As well as engaging boards around the world, with a focus on those sectors most responsible for carbon emissions, we seek to ensure our voting reflects these priorities. We will vote in favour of resolutions we believe will help push companies to transition and against those we think will undermine progress.

But this is not the same as voting in favour of every resolution that references climate change. 

Climate campaign group Market Forces tabled a resolution at the Barclays AGM on 5 May. In it, the group called on the bank to phase out its provision of financial services to fossil fuel projects and companies.

Barclays is one of the world’s largest lenders to fossil fuel companies, but during 2020 made significant commitments to align its business to a low-carbon transition.

This followed pressure from shareholders, including Schroders.

It is now one of less than a handful of large banks to have established targets relating to a commitment to become net zero by 2050.
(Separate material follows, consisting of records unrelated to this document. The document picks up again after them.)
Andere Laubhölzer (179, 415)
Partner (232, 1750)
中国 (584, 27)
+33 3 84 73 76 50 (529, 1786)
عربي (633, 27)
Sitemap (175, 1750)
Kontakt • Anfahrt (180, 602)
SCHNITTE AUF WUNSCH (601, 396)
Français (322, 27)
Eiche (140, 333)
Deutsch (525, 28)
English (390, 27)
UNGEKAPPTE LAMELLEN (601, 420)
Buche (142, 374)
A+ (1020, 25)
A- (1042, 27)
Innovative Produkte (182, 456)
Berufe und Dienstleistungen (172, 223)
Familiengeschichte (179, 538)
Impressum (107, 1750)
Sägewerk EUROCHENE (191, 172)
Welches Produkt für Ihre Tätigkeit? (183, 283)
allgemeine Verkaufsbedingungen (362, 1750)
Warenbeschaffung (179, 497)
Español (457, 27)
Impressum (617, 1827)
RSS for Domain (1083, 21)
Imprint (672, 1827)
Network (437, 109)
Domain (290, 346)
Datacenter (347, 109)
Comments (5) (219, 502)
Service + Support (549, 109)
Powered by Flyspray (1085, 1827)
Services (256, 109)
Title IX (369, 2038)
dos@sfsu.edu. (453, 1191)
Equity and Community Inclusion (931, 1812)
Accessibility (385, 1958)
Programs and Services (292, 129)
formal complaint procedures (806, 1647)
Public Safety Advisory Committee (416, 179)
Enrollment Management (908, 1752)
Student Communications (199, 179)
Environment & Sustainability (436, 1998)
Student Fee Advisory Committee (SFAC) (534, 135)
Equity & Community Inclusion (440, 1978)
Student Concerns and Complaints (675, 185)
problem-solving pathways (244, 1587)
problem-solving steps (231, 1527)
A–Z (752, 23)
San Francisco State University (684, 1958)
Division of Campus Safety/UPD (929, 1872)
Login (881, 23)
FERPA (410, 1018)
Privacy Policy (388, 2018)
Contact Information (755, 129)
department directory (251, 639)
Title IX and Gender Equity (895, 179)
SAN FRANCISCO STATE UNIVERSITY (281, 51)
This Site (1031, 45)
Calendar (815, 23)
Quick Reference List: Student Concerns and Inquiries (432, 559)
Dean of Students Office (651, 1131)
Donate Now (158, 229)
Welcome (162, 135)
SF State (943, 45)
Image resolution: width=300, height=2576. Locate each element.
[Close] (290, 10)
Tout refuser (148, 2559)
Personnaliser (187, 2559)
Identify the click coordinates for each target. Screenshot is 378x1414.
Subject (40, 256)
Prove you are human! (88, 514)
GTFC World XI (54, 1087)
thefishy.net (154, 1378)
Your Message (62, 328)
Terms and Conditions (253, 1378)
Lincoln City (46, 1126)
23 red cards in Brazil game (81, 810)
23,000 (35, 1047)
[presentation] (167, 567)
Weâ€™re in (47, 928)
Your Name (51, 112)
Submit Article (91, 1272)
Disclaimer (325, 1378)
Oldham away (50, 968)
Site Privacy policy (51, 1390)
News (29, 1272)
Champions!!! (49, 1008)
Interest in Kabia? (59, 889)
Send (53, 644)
The detail of the Market Forces resolution was critical. We believed that forcing Barclays to take decisions based on “phasing out” the provision of financial services to fossil fuel projects could hinder its climate transition plans. We felt a forced rethink of its climate strategy could potentially hinder its ability to support companies committed to transition and delay its progress toward the target it has set.

Some fossil fuel companies have embarked on these transition programmes and should be supported on that journey. Others have not. We were concerned that this resolution did not distinguish adequately between those groups and would tie Barclays’ hands.

For example, some oil companies have set courses of a complete transition of their business,  whereas others are hoping pressures to change will abate.

The decision not to support the resolution was difficult. There are no simple answers to these questions, but we believe it was the correct conclusion.

This illustrates the complexity of shareholder resolutions and how conclusions require the investigation of both context and consequences. 

There is no easy route, and supporting resolutions based on headline topics rather than the outcomes they promote can be counter-productive.

Our commitment to ESG priorities is reflected in the scrutiny we apply to every decision. We share the conclusions we reach and the reasons for those conclusions with our clients, as well as the principles that underpin our decision-making.